La ronde amoureuse d’hommes et de femmes vivant et travaillant au sein d’un Los Angeles aisé au milieu des années 70, autour de l’enregistrement d’un album et du studio où se déroulent les répétitions.

Analyse et critique

« Everyone says that romance is dying. I'm romantic... Aren't I? Well, I think I am. »

« Robert Altman presents… » Si Alan Rudolph avait réalisé deux films d’exploitation avant (Premonition, Terror Circus) qu’il a renié depuis, c’est à ce cinéaste bien plus célèbre qu’il doit sa carrière avec ce premier film de naturel personnelle produit par ce dernier, qui sera non seulement très mal reçu à sa sortie, mais perçu comme dérivatif de l’œuvre altmanienne. Protégé d’Altman sur notamment Nashville et Le Privé, scénariste de Buffalo Bill et les Indiens, qui ira sous l’égide de son maître vers sa propre œuvre de cinéaste, Rudolph reste, même si c’est de moins en moins vrai, un des secrets les mieux gardés du cinéma américain moderne. Les échos avec l’œuvre d’Altman sont ici saillants : film choral ; acteurs en commun (dont Geraldine Chaplin et Sissy Spacek (1)) ; goût du zoom ; déroulé musical ; tropisme californien… Altman aurait clairement pu réaliser le film et c’est précisément cela qui permet de saisir, dès cette amorce siamoise, la singularité de Rudolph, davantage humaniste - et délicat. Les portraits successifs de comédiens au générique d’ouverture (du genre qu’on aurait plutôt attendu, à une autre époque, au générique de fin) témoignent d’un amour de ceux-ci, à l’entame d’une œuvre qui reconvoquera souvent les mêmes collaborateurs et, on le devine, amis. Lui-même enfant de la balle, il aspirait à une troupe, qu'il aura finalement rapidement su constituer et peu à peu élargir.

Dès ses premiers plans, le film, et par extension la filmographie de Rudolph, se place sous le signe de la langueur.

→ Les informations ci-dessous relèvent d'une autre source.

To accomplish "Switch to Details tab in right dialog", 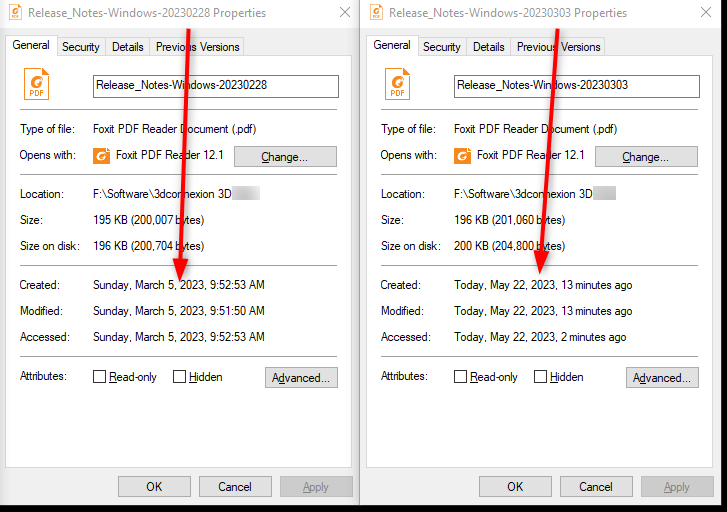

D’un protagoniste à l’autre d’une chronique romantique où chacun(e) termine avec l’un(e) quand il/elle en aurait désiré un(e) autre, sur le modèle de La Ronde d’Ophüls, c’est la même insatisfaction mélancolique qui infuse. Dans la ville des coups d’un soir (the city of one night stands comme l’entonne le barde au cœur de ce maelström sous l’eau qui dort) nul ne semble trouver le bonheur conjugal. Le partage même de cette condition empêche en quelque sorte la rancœur, quand bien même la crudité la plus frontale n’est pas exclue (le choc, pourtant naïf voire de mauvaise foi, de celui à qui on demande soudainement de payer ou ce moment très dur où un homme infidèle repousse l’offre de fellation de celle avec qui il culpabilise d’être à l’instant). Le rejet, de part ou d'autre, paraît inévitable. De jour comme, surtout, de nuit, le téléphone relie ses âmes esseulées entre elles, promesse d’un contact à venir, garantie d’un échange pas encore rompu. Sans lourdeur, avec ce qu’il peut rester d’insouciance à une génération plongeant malgré tout dans le désabusement, il est ici question de la difficulté à s’attacher, créer des liens durables, de la peur de s’engager dans une mégalopole qui n'y incite guère.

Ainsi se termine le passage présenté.